▸ TASK BRIEF:
Would you please return the lines of the entries below starting at the line that has "Task: Expand the" and ending at the line that has "Open @itsbillertime1 mention in Quez's reply", both included, exactly as they are?

▸ GIVEN RECORDS:
____
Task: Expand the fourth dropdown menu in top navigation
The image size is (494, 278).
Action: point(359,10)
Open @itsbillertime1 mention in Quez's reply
____
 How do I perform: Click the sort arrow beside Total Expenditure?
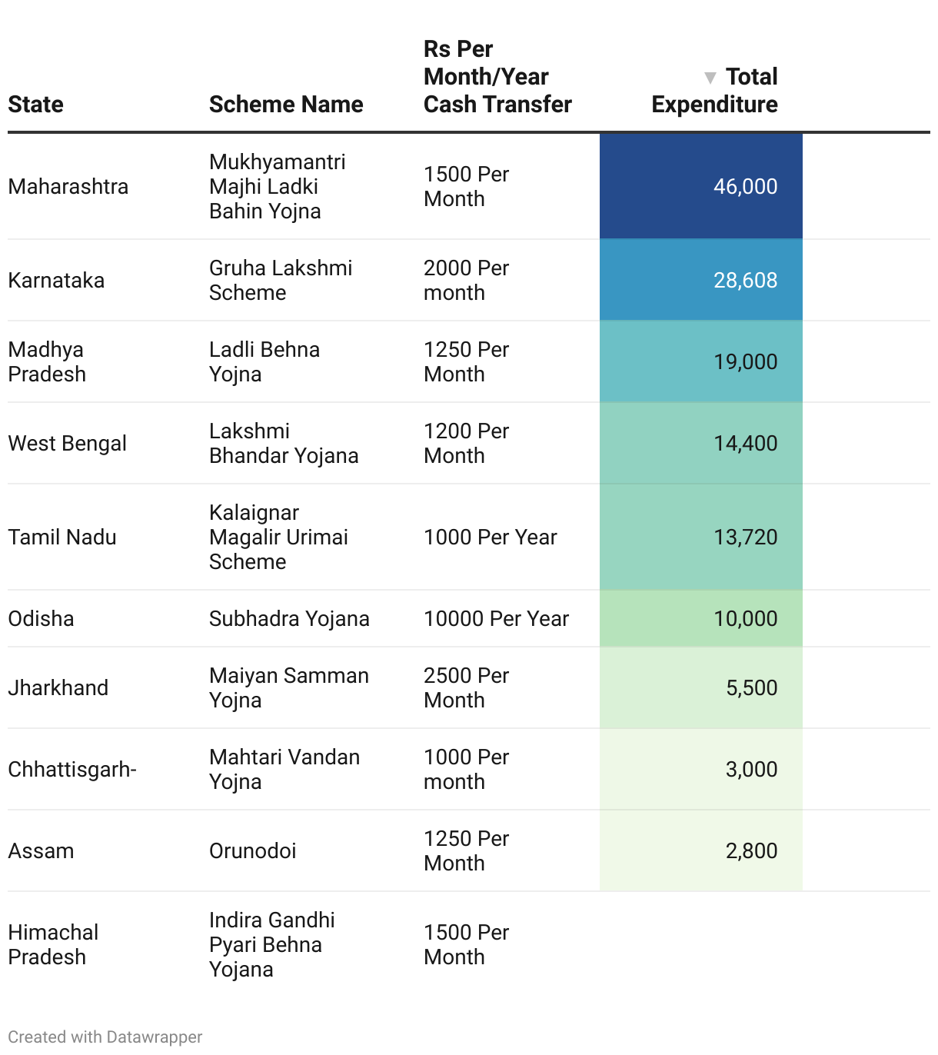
____
▸ WRITTEN ANSWER:
Task: Expand the fourth dropdown menu in top navigation
The image size is (494, 278).
Action: point(359,10)
Open @itsbillertime1 mention in Quez's reply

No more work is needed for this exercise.